§ Aim of the task:
Working through the data below, reproduce word for word the line with "Viewport: 1254px width, 1120px" and every line after it, both ends included, and omit the pictures.

....

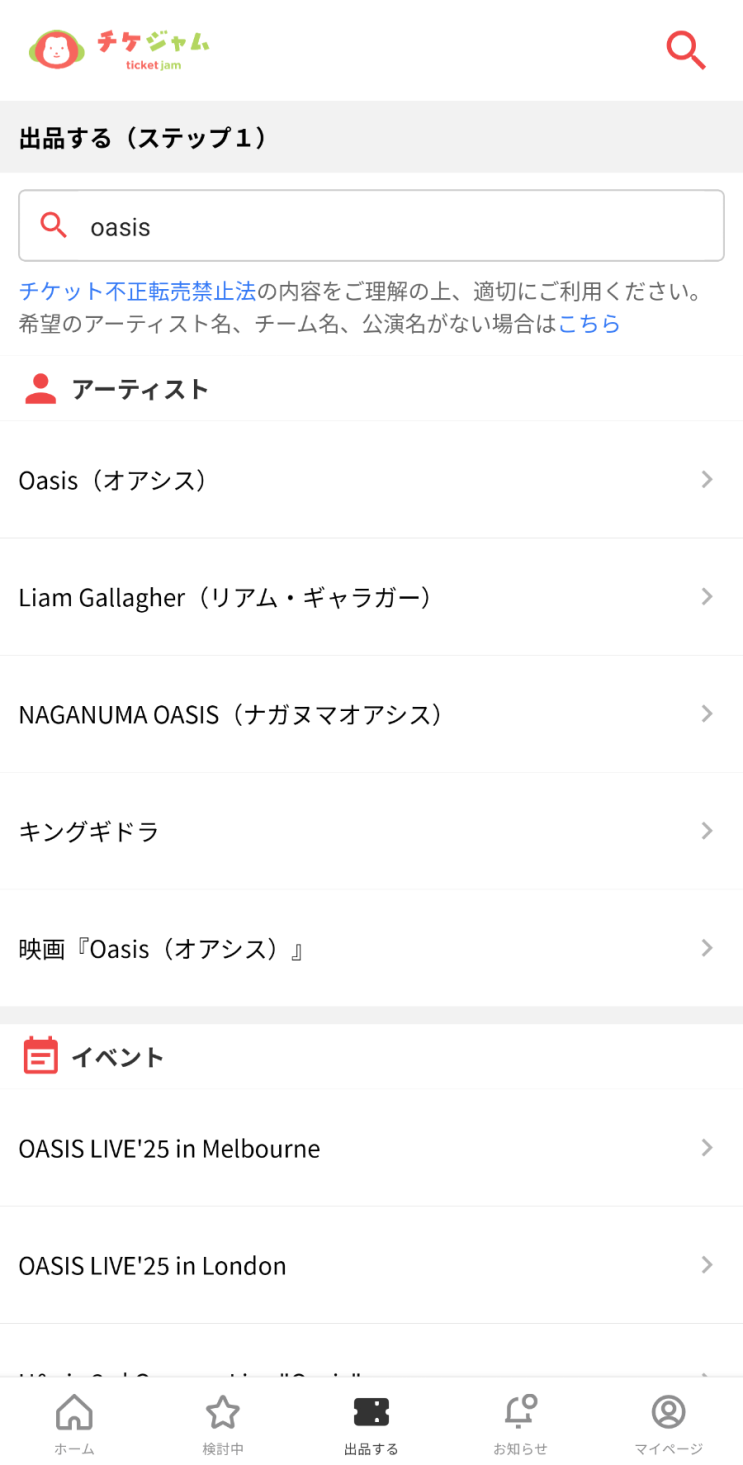743x1465 pixels.
Task: Choose event OASIS LIVE'25 in London
Action: 371,1265
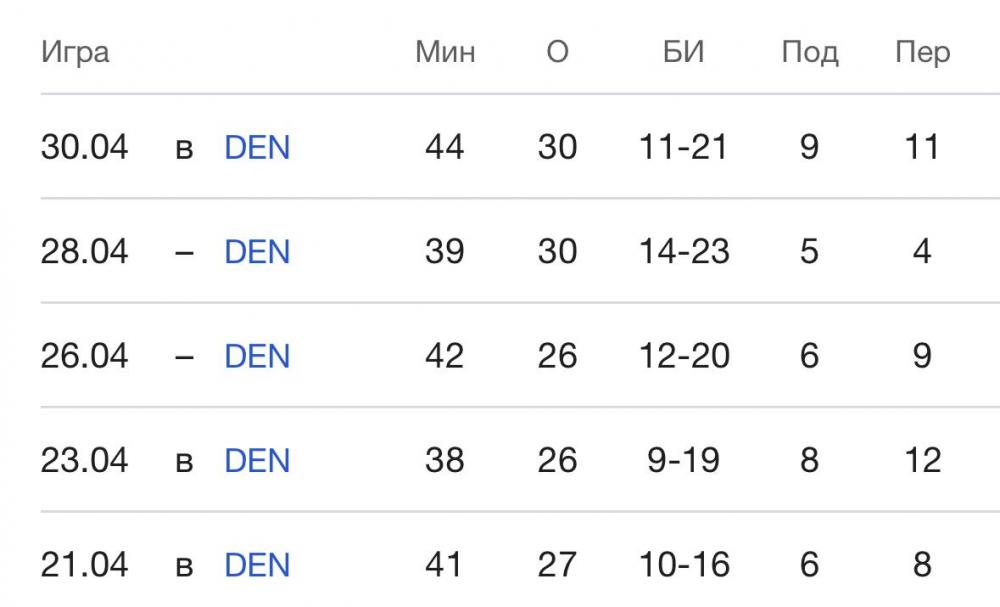Click the 10-16 field goals value
The width and height of the screenshot is (1000, 607).
click(x=684, y=565)
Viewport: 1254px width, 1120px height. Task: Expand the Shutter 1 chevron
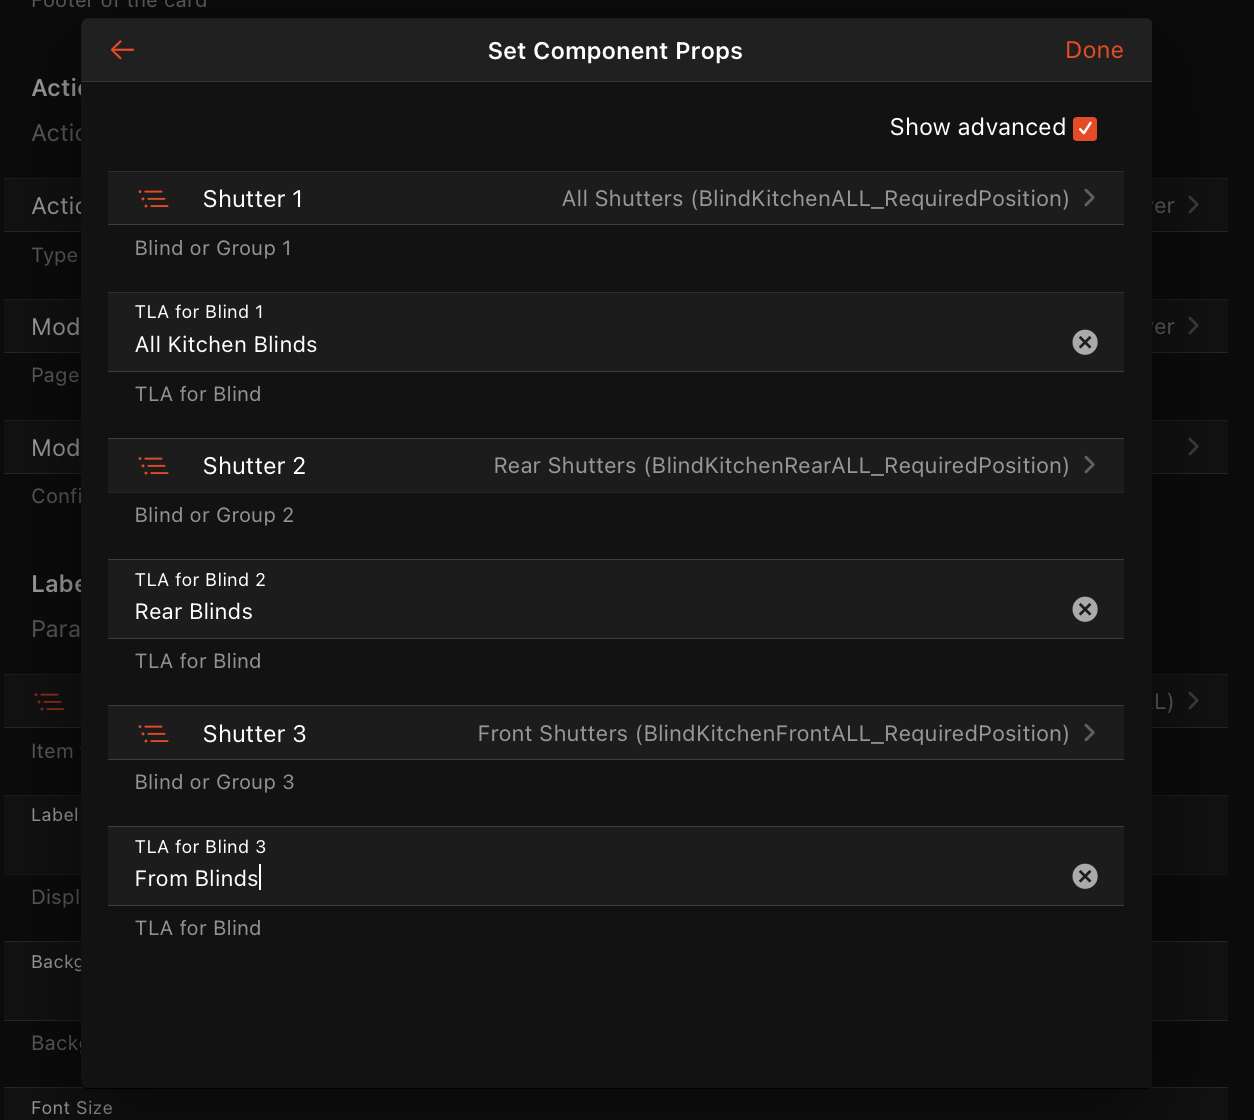click(1090, 198)
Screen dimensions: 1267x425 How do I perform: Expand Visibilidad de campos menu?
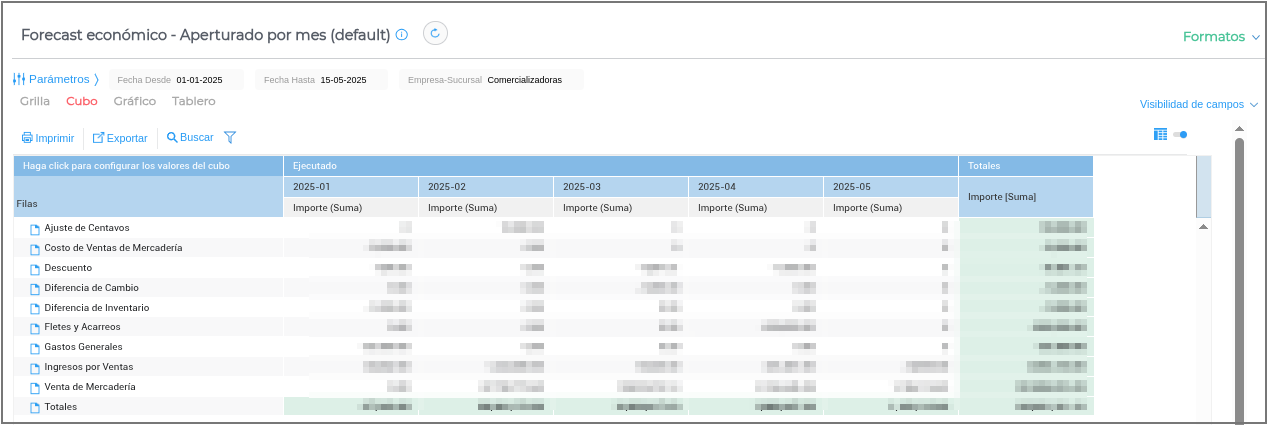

....

§ Solution below:
Viewport: 1254px width, 1120px height. Task: Expand the Shutter 1 chevron
click(1090, 198)
Screen dimensions: 1267x425 How do I perform: Expand Visibilidad de campos menu?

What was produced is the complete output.